Otwierał samochody i kradł radioodtwarzacze
Policjanci udowodnili Robertowi K. cztery takie włamania. Mężczyzna przyznał się i opowiedział w jaki sposób dostawał się do wnętrza aut. W jednym z pojazdów sforsował zamek bagażnika i to z niego zabrał sprzęt nagłaśniający oraz kanister z 20 litrami benzyny. Innym razem z zaparkowanego przed sklepem volkswagena ukradł pozostawiony w nim tablet. Sprawca działał w Pasłęku na przełomie grudnia i stycznia.
Jak ustalili policjanci, mężczyzna skradziony sprzęt sprzedawał w lombardach. Łącznie dokonał czterech włamań do samochodów.
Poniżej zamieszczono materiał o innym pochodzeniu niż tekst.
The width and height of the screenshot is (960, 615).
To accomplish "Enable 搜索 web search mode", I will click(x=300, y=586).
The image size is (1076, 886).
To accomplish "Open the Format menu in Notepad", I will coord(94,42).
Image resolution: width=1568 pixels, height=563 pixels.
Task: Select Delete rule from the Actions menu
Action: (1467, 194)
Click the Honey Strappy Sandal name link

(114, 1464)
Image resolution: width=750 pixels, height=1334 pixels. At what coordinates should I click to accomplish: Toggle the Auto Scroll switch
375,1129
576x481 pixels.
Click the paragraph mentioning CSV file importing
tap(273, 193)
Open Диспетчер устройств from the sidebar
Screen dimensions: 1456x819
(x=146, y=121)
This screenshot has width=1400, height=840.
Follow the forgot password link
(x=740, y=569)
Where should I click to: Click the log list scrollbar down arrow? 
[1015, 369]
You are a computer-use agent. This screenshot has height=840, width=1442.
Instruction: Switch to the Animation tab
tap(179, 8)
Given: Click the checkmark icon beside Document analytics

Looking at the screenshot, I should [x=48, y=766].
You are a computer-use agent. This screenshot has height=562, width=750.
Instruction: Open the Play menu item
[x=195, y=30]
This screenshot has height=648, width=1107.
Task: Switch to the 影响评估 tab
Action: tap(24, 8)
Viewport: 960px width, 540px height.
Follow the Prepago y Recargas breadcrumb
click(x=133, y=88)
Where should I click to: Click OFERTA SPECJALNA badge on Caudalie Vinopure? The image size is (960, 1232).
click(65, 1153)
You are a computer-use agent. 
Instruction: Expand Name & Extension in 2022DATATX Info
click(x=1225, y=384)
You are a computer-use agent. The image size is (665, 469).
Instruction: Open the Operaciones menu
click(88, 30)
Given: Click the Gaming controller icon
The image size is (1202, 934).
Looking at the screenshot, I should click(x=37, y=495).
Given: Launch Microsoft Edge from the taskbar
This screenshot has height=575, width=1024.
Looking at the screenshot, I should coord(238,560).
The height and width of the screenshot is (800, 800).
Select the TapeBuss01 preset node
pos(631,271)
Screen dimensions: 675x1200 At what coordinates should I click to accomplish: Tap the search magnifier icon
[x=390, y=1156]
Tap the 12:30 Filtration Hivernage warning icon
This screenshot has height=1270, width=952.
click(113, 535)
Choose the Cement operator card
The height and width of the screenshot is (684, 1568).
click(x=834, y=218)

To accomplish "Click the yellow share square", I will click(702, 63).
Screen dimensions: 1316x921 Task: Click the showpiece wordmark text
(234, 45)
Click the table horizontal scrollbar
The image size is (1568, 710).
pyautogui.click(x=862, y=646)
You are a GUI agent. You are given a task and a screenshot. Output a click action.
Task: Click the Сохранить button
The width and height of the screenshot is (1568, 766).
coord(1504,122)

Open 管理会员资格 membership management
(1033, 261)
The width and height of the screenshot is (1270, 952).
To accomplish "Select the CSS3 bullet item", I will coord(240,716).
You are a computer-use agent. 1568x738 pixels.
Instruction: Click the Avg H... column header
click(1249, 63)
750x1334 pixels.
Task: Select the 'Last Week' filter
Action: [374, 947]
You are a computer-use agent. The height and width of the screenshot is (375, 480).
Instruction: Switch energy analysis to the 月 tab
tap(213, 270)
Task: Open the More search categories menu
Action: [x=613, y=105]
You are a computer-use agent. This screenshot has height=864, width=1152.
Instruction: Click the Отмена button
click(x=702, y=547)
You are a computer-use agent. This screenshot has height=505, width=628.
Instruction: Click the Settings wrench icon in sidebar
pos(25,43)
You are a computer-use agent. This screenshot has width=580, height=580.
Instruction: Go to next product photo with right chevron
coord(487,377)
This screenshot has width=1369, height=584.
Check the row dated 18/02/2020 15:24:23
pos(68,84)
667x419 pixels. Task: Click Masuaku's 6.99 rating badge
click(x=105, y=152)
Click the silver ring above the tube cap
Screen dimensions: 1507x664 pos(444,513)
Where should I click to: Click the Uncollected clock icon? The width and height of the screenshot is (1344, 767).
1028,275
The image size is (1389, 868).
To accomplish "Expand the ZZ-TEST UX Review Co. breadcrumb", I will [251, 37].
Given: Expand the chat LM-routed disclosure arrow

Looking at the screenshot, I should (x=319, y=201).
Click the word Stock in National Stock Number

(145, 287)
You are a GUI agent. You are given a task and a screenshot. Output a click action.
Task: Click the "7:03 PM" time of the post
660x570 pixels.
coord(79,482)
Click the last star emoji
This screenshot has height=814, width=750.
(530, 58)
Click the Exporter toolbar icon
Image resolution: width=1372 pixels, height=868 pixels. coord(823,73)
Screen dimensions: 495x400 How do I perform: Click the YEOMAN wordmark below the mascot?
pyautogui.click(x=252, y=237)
Za każdym razem wybierał ten sam model auta- volkswagena golfa. 30-latek trafił do policyjnego aresztu. Podczas zatrzymania znaleziono przy nim foliowe zawiniątko z białym proszkiem. Było w nim 1,2 grama amfetaminy. Oznacza to, że oprócz kradzieży z włamaniem odpowie również za posiadanie narkotyków.
Kodeks karny za kradzież z włamaniem przewiduje karę do 10 lat pozbawienia wolności.